* What the task requires *
Report every line in the listing that contains the string "computer".
■ ■ ■ ■
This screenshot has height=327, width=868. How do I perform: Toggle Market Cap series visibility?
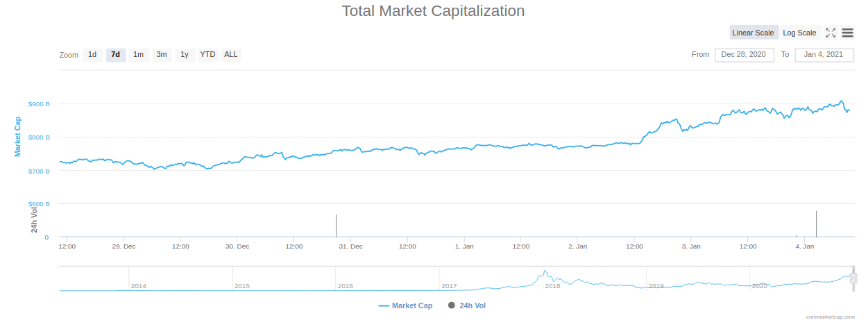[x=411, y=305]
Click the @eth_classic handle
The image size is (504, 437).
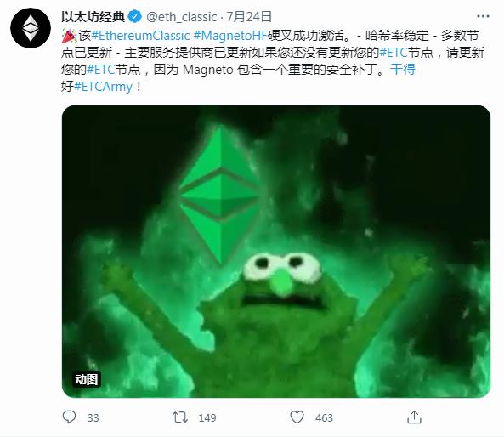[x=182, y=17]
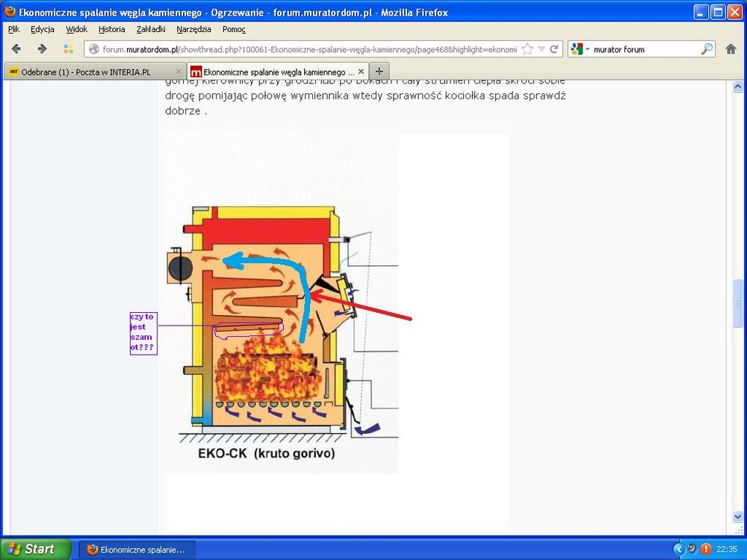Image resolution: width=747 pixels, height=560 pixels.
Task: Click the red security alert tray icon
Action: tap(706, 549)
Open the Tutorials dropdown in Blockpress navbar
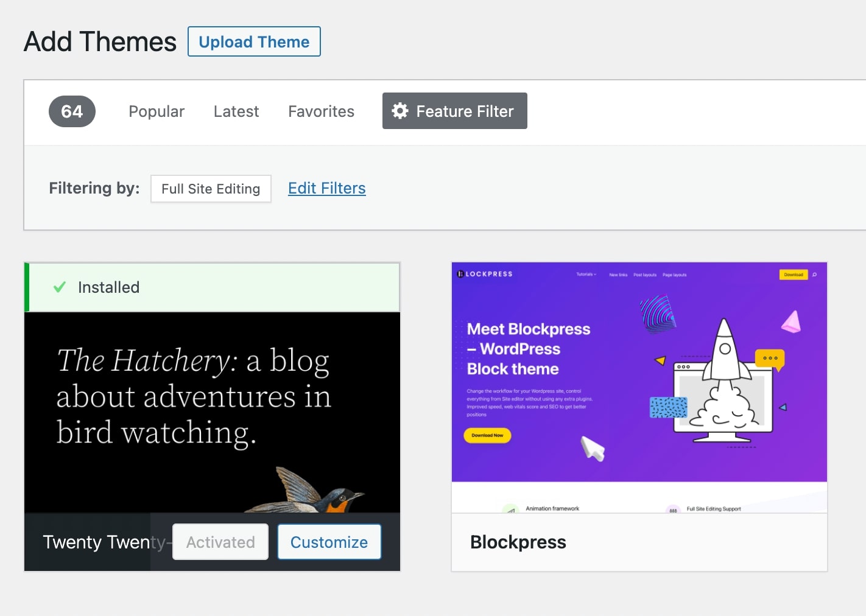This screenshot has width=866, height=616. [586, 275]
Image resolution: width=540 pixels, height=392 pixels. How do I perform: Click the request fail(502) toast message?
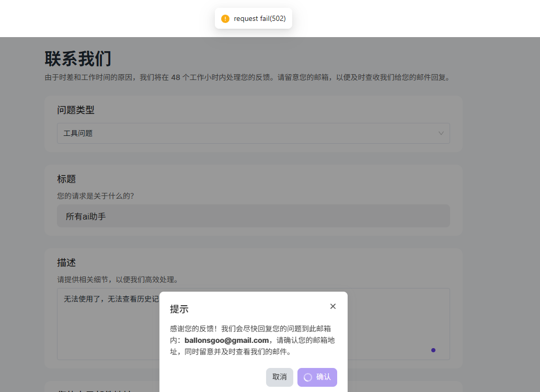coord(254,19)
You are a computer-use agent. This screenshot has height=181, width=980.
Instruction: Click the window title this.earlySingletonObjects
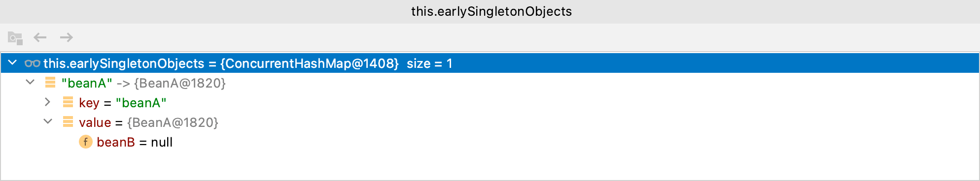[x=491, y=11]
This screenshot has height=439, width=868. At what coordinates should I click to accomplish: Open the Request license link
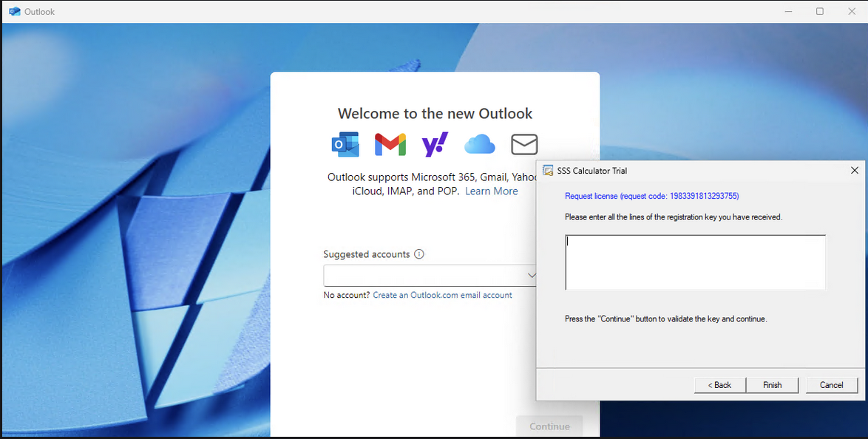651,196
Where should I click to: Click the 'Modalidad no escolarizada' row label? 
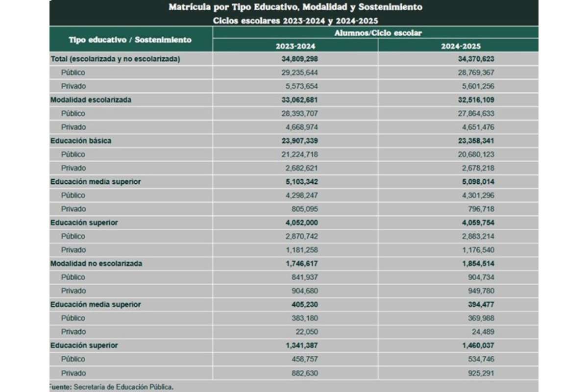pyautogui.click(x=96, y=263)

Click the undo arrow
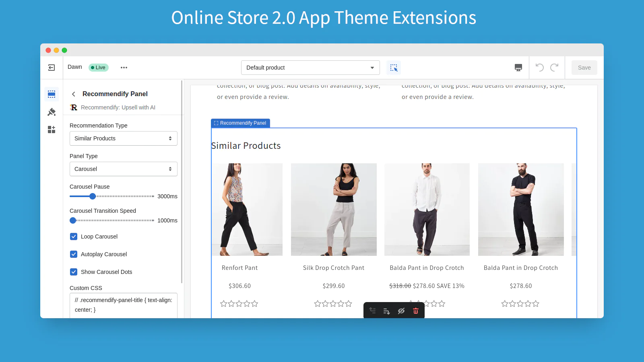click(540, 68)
■ ■ ■ ■
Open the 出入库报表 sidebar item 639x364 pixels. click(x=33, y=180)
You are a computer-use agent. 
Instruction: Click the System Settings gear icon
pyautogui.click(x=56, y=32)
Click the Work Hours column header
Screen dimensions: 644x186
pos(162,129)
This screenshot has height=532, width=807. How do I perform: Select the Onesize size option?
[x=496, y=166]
■ ■ ■ ■
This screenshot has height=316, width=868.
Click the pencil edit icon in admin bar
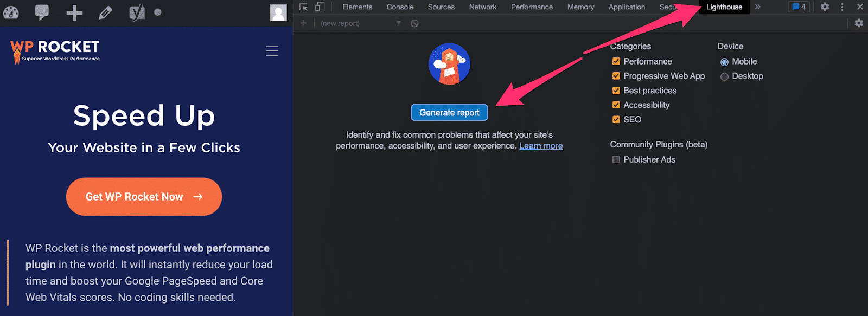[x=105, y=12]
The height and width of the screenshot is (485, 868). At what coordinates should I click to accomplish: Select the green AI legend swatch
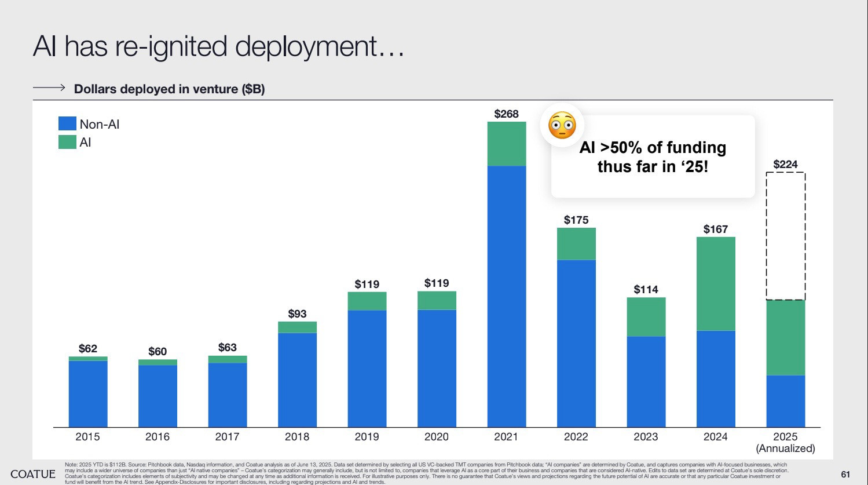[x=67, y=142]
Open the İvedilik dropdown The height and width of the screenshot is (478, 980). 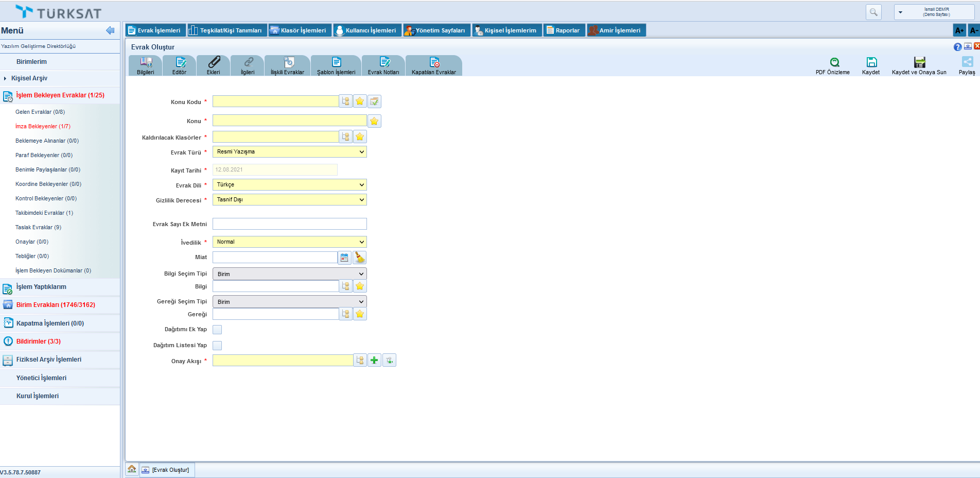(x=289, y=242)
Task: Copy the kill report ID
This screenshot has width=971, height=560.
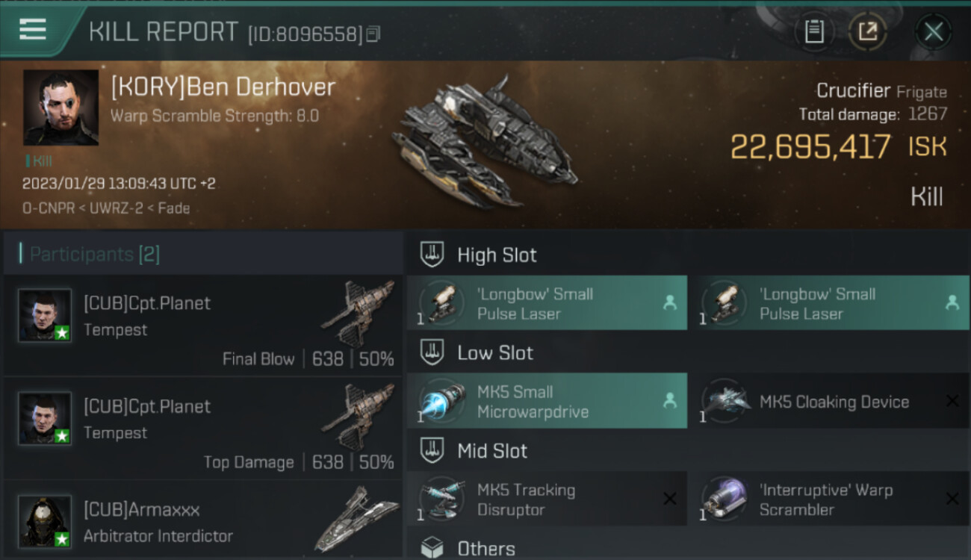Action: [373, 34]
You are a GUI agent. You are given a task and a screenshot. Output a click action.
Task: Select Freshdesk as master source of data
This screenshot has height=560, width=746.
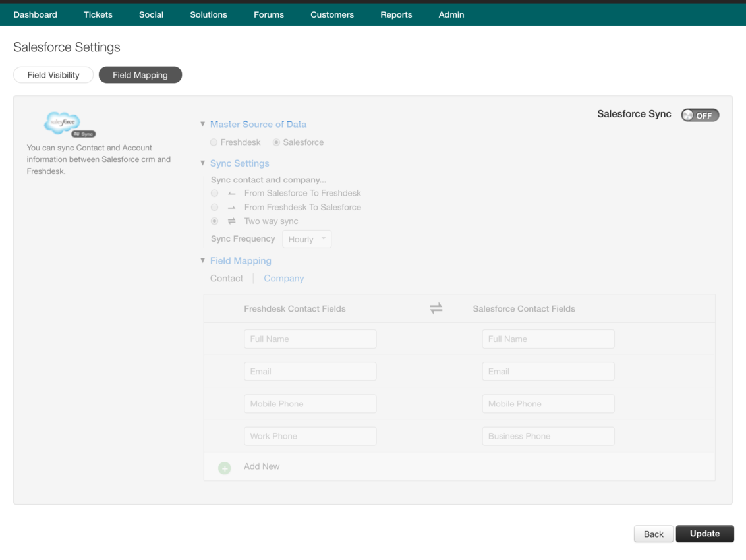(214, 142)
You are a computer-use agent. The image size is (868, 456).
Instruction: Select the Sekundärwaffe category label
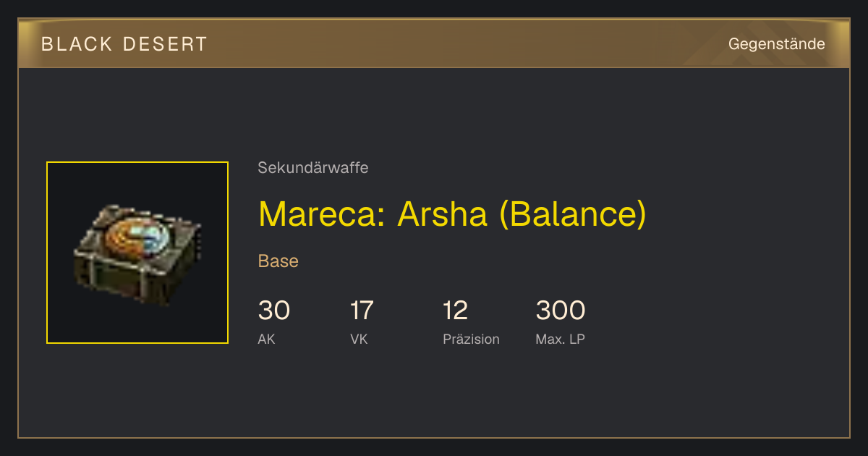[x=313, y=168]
■ ■ ■ ■
* Task output *
You are a computer-use agent. This screenshot has height=181, width=980.
You are a computer-use agent. 
You are a computer-use agent. The image size is (868, 456).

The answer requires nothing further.